WASHINGTON — Twelve House Republicans have come out against the latest GOP-led effort to open up a 1.5 million-acre swath of Alaska’s fragile Arctic National Wildlife Refuge to oil and gas development.
Included in the Senate version of the Republican tax plan is a bill, introduced by Sen. Lisa Murkowski (R-Alaska), that would require Interior Secretary Ryan Zinke to approve at least two lease sales for drilling — each no fewer than 400,000 acres — in the coastal plain area of the refuge. This region in northeast Alaska, also know as the 1002 Area, is home to polar bears, moose and caribou, and has been the subject of a decades-long battle between energy producers and conservationists.
In a letter Thursday to party leaders, GOP Reps. Dave Reichert (Wash.), Brian Fitzpatrick (Pa.), Ryan Costello (Pa.) and others said the refuge, better known as ANWR, “stands as a symbol of our nation’s strong and enduring natural legacy.”
“Any development footprint in the refuge stands to disrupt this fragile, critically important landscape,” the group wrote to House Speaker Paul Ryan (R-Wis.) and Senate Majority Leader Mitch McConnell (R-Ky.).
The letter does not specifically mention Murkowski’s legislation. (In a separate statement, however, Costello urged Congress not to include changes to the refuge in the tax plan.) Rather, it highlights the decades of bipartisan support for protecting the area and notes the Trump administration’s push to allow seismic testing and other activities in the coastal plain, a move the group says “could threaten imperiled species and fragile habitat.”

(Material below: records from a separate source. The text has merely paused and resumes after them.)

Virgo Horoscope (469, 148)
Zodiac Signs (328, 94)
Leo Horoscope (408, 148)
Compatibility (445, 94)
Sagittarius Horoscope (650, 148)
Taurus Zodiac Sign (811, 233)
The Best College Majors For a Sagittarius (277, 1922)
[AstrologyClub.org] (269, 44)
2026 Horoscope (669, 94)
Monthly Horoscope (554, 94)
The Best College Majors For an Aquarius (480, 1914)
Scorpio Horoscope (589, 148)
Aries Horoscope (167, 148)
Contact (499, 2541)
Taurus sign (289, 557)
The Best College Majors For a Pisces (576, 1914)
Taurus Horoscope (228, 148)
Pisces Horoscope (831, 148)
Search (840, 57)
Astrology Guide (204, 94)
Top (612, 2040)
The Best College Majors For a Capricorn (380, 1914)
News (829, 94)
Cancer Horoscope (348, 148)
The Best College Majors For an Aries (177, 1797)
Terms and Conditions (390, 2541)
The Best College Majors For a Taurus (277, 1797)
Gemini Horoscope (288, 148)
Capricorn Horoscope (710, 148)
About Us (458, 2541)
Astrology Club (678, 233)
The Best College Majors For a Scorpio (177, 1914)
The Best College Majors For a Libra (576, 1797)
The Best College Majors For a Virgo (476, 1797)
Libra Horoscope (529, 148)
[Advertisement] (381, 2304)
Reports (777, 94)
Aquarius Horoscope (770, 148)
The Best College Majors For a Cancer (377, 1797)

Opening the coastal plain is on the Trump administration’s fossil fuel-centric wish list. In May, Zinke signed an order to “jump-start Alaskan energy production.” He said at the time that the move was an “important first step in a smart and measured approach to energy development in ANWR.” Additionally, the administration’s 2018 fiscal year budget calls for allowing oil and gas production in the coastal plain.

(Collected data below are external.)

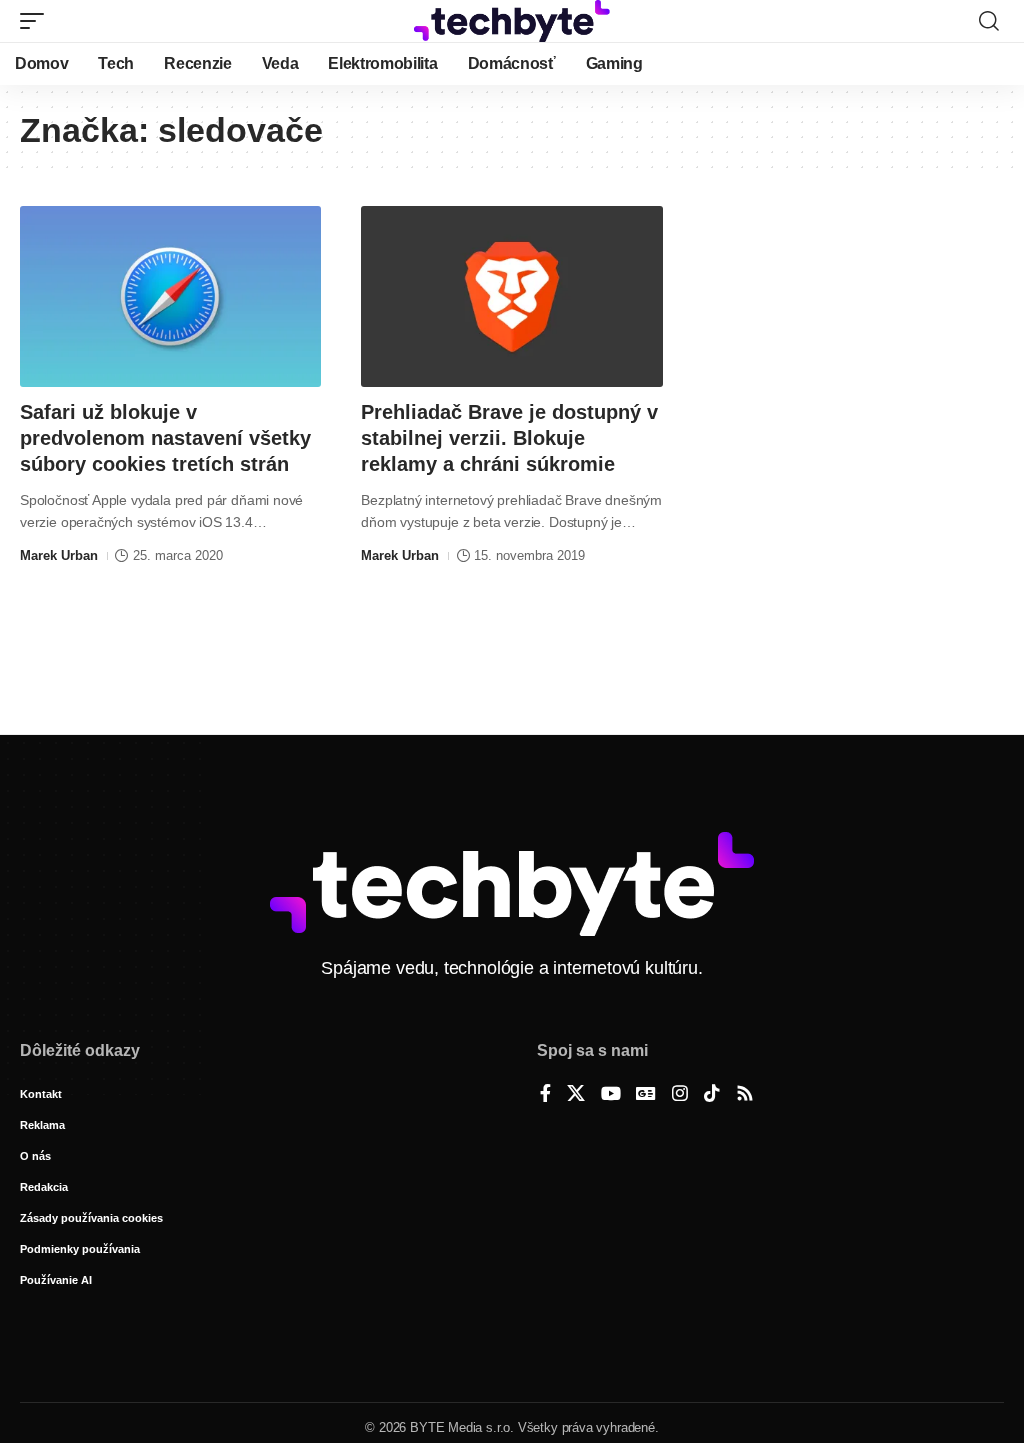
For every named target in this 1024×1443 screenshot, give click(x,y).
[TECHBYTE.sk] (512, 21)
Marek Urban (59, 555)
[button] (37, 21)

During a hearing last month, Murkowski said she’s “confident” drilling would not come at the expense of the environment and that she and many other Alaskans believe the coastal plain “is actually one of the best places that we can go for responsible development.”

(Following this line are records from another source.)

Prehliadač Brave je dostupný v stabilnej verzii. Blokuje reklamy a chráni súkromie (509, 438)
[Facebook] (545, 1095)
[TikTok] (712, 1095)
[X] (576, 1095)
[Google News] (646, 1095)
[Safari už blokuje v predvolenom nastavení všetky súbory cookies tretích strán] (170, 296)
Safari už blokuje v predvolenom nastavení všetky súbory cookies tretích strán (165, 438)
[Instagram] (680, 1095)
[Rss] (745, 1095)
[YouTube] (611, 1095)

Environmental groups — many of which blasted a pair of Senate committees after they advanced Murkowski’s bill — were quick to voice support for the group of Republican lawmakers that signed the letter.
“We applaud these Representatives for recognizing that protecting the Arctic Refuge from drilling matters to anyone who cares about our wild spaces — no matter which side of the aisle they’re on,” Mike Brune, executive director of the Sierra Club, said in a statement.
The Senate is expected to vote Friday on its tax proposal.
The Senate budget plan included a provision that required the Senate Energy and Natural Resources Committee, which Murkowski chairs, to come up with $1 billion in additional revenue over the next decade to help pay for tax reform. The Congressional Budget Office estimates the ANWR legislation would generate slightly more than $1 billion in federal revenue over the next decade — a figure that has been widely disputed.